Neuroimaging

Neuroimaging

For a review of the neuroimaging of FTD read this paper by Elizabeth Gordon who is an alumni of our team.

Brain imaging is helpful in making a diagnosis of FTD but it is also being used in trials as a way to understand whether drugs are working or not.

CT imaging

For making a diagnosis, our experience is that CT scans are less helpful and can sometimes be interpreted incorrectly. We see some people in our clinic who have been told they have brain atrophy of the frontal lobe based on a CT scan but this turns out not to be the case when the scan is reviewed and more detailed imaging performed.

Magnetic resonance imaging

The majority of brain imaging studies in FTD have used magnetic resonance imaging (MRI). A volumetric scan is most helpful. This is where slices are taken every 1mm through the brain rather than the standard 1cm. We look at whether there has been any loss of brain cells or atrophy within the frontal and/or temporal lobes. This is commonly asymmetrical, in other words, worse on one side than the other.

The classical features in the different clinical syndromes are:

  • BvFTD – atrophy of the frontal and/or temporal lobes, often more on the right than the left.
  • SvPPA – anterior and inferior temporal lobe atrophy, usually more marked in the left hemisphere.
  • NfvPPA – left inferior frontal lobe and insula atrophy.
  • LvPPA – left posterior superior temporal and inferior parietal lobe atrophy.
  • CBS – asymmetrical frontal and parietal lobe atrophy.
  • PSP – midbrain atrophy – presence of the ‘hummingbird’ sign, reflective of the loss of midbrain with preserved pons.

Beyond this simple description lies a more complex picture of changes on MRI scans, particularly for bvFTD:

  • Involvement of two areas next to the frontal and temporal lobes called the insula and anterior cingulate occurs in the majority of people with bvFTD.
  • Some people with FTD have a more generalised pattern of brain involvement that includes the more posterior regions of the brain including the parietal lobes. This makes FTD harder to diagnose as the imaging pattern does not fit what is described in the criteria for diagnosis.
  • There is early involvement of subcortical structures in most people with FTD – these are brain regions below the surface of the brain and include the hippocampus, amygdala, basal ganglia, thalamus, hypothalamus and habenula. Involvement of the cerebellum is less common but is seen particularly in those with C9orf72 mutations.
  • Whilst the majority of people have asymmetrical atrophy, some people with FTD have relatively symmetrical volume loss, particularly those with C9orf72 and MAPT mutations.
  • Rate of brain atrophy is variable between the different forms of FTD. For example, in genetic FTD rates of brain atrophy are fastest in those with GRN mutations (~3.5% loss of the whole brain per year) and slowest in MAPT mutations (~1.5%). Those with C9orf72 mutations have more variable rates of atrophy with some people progressing quickly and some very slowly.

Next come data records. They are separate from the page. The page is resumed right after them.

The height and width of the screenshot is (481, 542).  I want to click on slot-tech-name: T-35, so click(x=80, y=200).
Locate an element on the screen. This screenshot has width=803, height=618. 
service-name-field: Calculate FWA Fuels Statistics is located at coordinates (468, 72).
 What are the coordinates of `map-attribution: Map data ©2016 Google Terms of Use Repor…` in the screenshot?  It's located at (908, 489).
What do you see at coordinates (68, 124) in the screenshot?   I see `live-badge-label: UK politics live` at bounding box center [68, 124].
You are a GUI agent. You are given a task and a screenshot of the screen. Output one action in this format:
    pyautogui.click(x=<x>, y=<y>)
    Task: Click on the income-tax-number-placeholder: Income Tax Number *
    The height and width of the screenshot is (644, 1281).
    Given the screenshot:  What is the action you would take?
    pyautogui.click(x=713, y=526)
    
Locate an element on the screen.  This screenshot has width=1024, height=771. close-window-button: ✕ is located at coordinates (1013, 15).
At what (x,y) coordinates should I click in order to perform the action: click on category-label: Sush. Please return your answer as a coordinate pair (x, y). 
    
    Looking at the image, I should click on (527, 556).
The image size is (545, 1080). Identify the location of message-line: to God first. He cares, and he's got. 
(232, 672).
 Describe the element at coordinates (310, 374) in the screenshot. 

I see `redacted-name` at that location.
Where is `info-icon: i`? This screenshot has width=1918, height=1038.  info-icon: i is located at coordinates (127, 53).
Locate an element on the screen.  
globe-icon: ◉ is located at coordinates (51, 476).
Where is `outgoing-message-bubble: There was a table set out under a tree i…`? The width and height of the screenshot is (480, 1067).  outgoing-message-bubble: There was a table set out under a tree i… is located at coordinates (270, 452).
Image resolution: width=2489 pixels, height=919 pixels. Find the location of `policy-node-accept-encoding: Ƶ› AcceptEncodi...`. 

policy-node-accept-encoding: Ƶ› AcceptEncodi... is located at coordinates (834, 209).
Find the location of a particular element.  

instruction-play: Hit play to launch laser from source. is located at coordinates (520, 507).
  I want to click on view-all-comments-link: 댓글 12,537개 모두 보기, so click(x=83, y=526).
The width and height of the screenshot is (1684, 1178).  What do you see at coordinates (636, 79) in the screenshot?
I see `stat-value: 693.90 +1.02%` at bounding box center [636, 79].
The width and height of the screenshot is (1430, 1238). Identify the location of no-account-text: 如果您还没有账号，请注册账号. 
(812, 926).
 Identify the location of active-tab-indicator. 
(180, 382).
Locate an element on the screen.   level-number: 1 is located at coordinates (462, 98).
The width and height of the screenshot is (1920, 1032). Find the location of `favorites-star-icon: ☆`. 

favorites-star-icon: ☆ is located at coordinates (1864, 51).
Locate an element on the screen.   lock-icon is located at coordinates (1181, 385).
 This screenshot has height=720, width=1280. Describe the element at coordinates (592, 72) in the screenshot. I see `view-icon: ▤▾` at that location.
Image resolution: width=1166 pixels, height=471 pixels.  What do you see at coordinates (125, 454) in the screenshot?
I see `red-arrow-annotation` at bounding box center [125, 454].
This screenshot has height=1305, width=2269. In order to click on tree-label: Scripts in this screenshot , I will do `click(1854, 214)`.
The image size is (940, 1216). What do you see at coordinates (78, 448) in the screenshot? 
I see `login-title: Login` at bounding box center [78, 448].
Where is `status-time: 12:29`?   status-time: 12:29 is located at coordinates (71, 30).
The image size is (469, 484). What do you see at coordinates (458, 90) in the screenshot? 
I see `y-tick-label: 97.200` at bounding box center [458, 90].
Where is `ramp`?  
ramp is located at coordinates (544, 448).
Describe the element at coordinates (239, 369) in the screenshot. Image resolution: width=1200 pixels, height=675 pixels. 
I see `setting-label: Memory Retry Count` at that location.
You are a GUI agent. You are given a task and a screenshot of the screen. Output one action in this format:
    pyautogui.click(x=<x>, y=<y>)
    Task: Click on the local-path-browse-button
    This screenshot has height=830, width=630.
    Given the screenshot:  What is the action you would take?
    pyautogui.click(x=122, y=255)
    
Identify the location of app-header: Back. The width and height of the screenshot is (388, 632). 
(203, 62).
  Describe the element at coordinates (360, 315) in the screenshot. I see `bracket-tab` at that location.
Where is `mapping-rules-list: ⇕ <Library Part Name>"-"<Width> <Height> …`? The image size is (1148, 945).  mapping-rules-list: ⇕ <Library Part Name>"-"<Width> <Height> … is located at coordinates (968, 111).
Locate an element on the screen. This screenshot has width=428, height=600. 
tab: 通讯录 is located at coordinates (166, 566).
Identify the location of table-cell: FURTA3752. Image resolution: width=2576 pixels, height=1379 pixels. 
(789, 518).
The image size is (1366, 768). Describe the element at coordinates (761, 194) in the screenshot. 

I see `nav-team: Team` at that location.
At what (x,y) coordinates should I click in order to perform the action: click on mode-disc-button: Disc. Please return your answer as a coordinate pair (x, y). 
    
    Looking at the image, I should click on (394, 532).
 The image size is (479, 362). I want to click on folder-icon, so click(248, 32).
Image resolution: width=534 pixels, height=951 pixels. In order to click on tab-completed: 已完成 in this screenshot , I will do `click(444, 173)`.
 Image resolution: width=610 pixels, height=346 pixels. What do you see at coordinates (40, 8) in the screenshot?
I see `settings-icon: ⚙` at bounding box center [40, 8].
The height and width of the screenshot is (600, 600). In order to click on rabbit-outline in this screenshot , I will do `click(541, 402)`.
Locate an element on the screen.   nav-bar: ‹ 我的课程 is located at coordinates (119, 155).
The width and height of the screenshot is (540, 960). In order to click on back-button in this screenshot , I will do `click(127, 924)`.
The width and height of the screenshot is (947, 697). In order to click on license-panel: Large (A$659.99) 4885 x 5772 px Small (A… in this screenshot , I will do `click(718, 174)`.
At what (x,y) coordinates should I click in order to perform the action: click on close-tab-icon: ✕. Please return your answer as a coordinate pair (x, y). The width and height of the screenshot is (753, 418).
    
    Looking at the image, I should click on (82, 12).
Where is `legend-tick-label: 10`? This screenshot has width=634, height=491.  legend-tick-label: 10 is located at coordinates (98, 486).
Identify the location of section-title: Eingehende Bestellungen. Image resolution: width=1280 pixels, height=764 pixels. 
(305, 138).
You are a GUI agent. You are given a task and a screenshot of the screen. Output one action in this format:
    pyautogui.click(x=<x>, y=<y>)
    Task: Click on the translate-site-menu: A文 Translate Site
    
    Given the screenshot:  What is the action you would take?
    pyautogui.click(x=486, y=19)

Positron emission tomography

Less is known from a research perspective about positron emission tomography (PET) imaging in FTD but it is commonly used in the clinic.

FDG-PET imaging shows hypometabolism in the frontal and/or temporal lobes in people with FTD. This can be present before atrophy can be seen on an MRI scan. However, hypometabolism without atrophy can also be seen in psychiatric disorders.

Amyloid PET imaging is a way of finding out if someone has underlying Alzheimer’s disease, in a similar way to some of the CSF markers. This type of imaging is normal in the majority of people with FTD or PPA but is abnormal in most people with lvPPA.

Single-photon emission computed tomography (SPECT)

Similarly to PET, few research studies have looked at SPECT in FTD.

Frontal and/or temporal hypoperfusion can be seen in FTD but the same issues arise as for FDG-PET imaging.